TASK TO COMPLETE:
All entries are to be copied verbatim, while the pictures stay out.

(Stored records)

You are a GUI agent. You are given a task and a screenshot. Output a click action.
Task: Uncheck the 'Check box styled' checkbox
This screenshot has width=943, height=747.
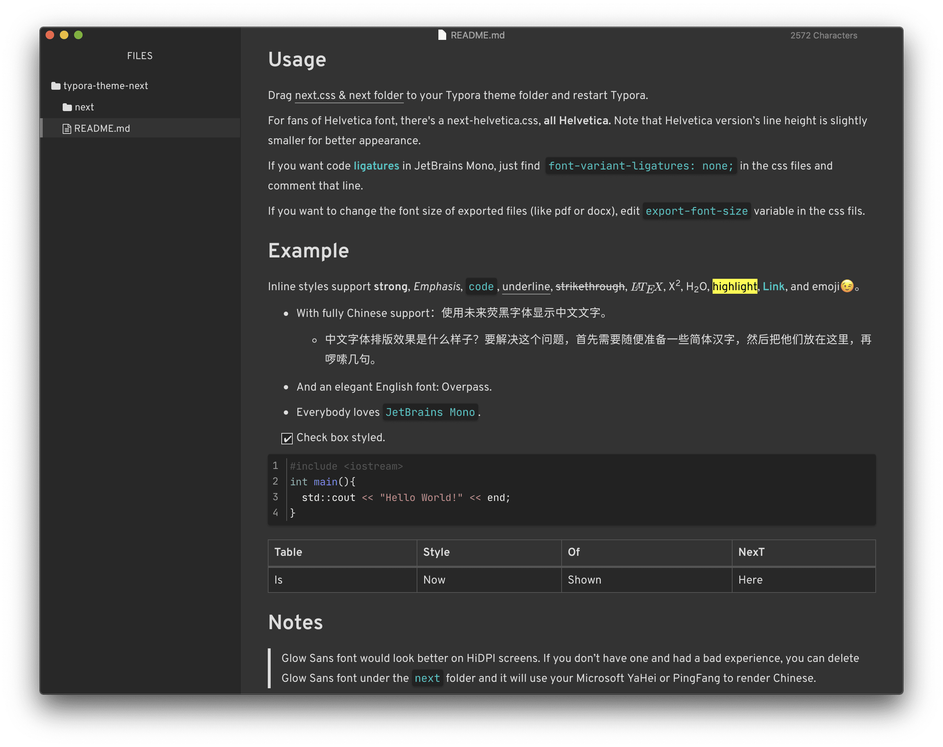pyautogui.click(x=287, y=438)
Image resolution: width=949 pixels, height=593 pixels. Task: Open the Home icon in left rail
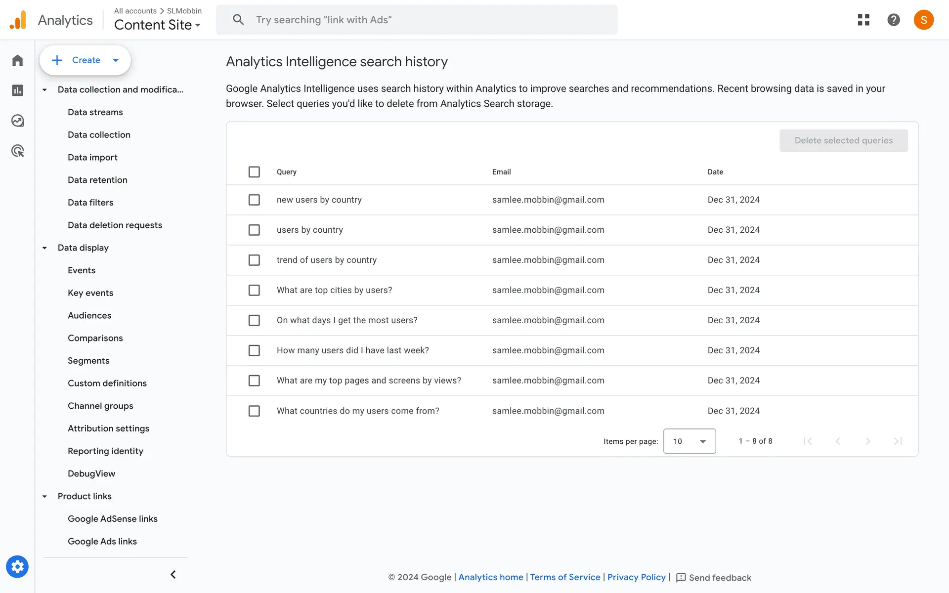click(18, 60)
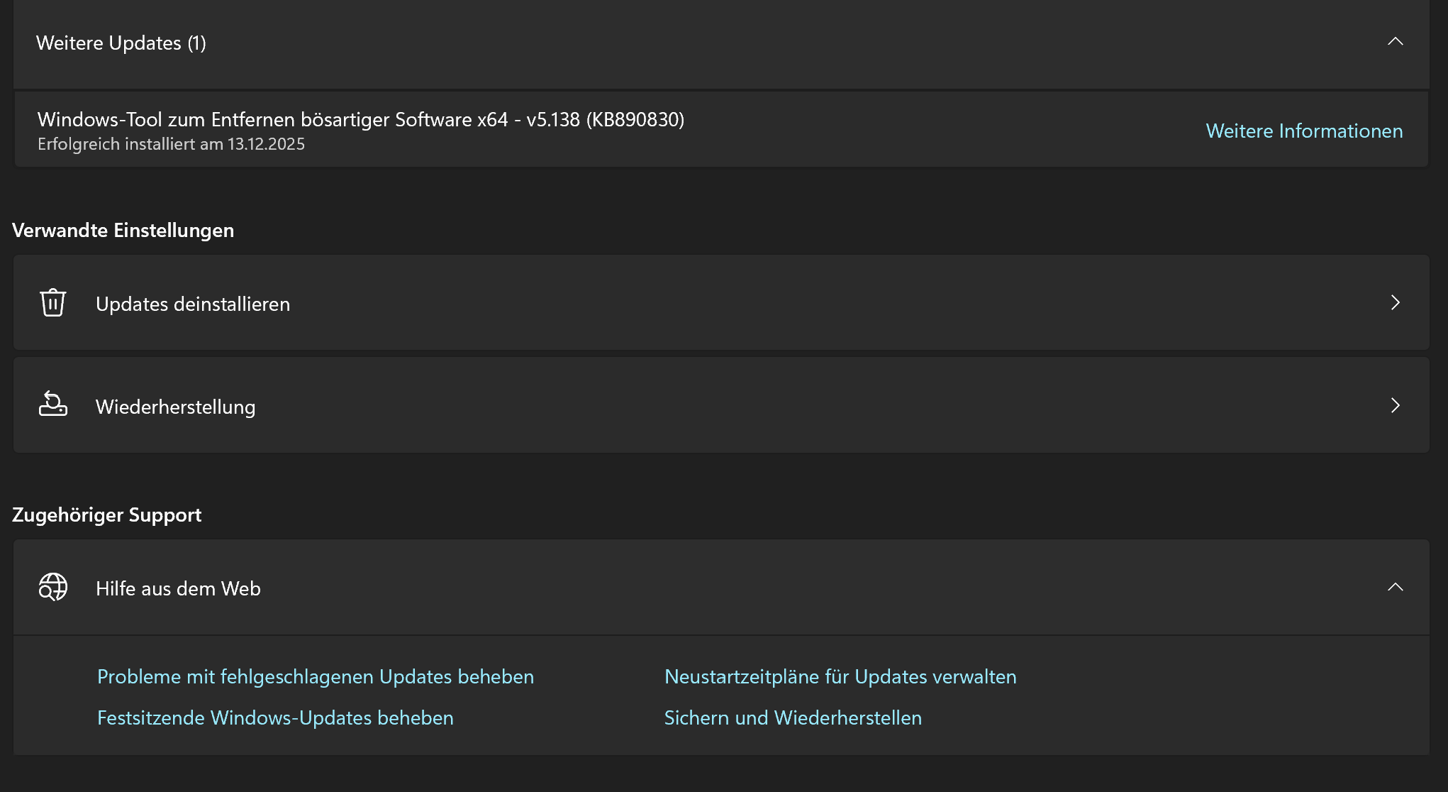Open the Sichern und Wiederherstellen link
Viewport: 1448px width, 792px height.
tap(793, 717)
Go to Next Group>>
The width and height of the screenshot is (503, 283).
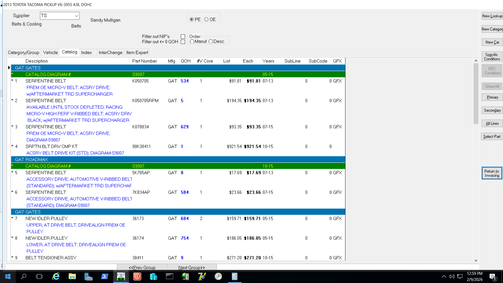click(x=192, y=268)
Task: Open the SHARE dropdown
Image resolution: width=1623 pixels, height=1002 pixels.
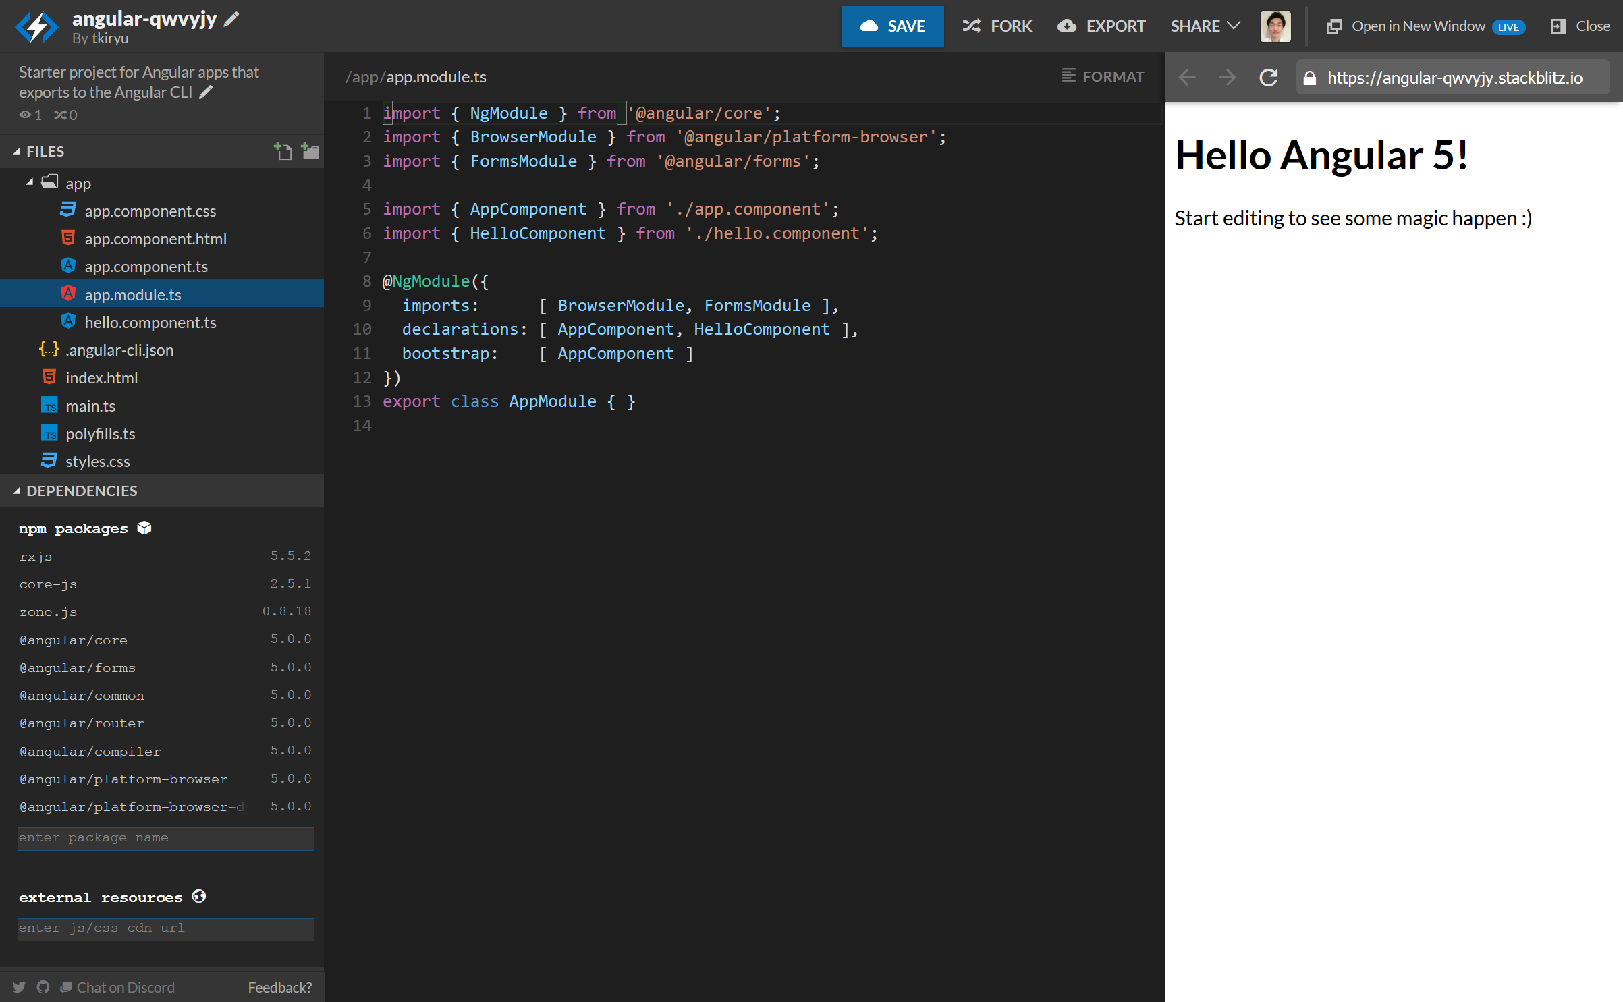Action: (x=1205, y=26)
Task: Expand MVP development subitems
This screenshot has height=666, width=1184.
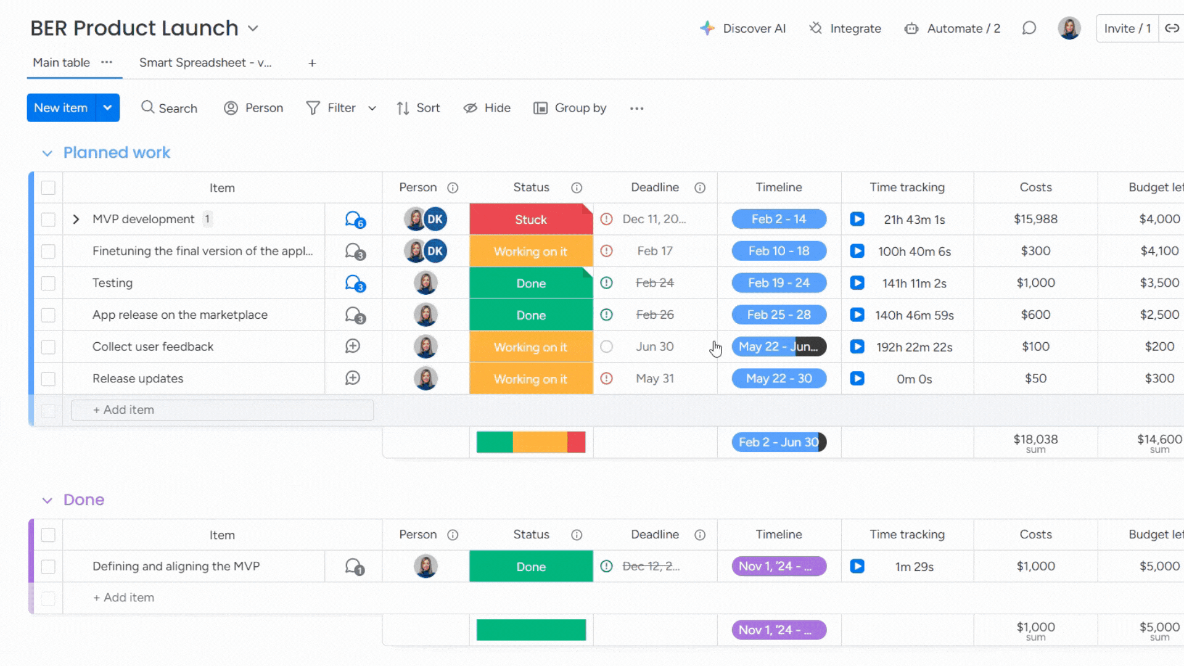Action: pos(76,220)

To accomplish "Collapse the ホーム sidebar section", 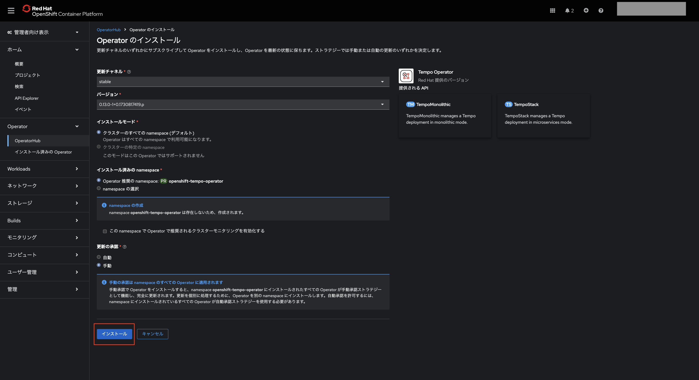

ANSWER:
You are a GUI agent. You are given a task and a screenshot. Output a click action.
Task: Uncheck the 'Check box styled' checkbox
This screenshot has width=943, height=747.
pyautogui.click(x=287, y=438)
Image resolution: width=949 pixels, height=593 pixels. Task: Open the Home icon in left rail
click(18, 60)
Open the Sichern und Wiederherstellen link
Viewport: 1448px width, 792px height.
tap(793, 717)
Go to Next Group>>
The width and height of the screenshot is (503, 283).
click(x=192, y=268)
Task: Open the SHARE dropdown
Image resolution: width=1623 pixels, height=1002 pixels.
Action: (x=1205, y=26)
Task: Expand MVP development subitems
This screenshot has height=666, width=1184.
Action: pos(76,220)

To accomplish "Collapse the ホーム sidebar section", 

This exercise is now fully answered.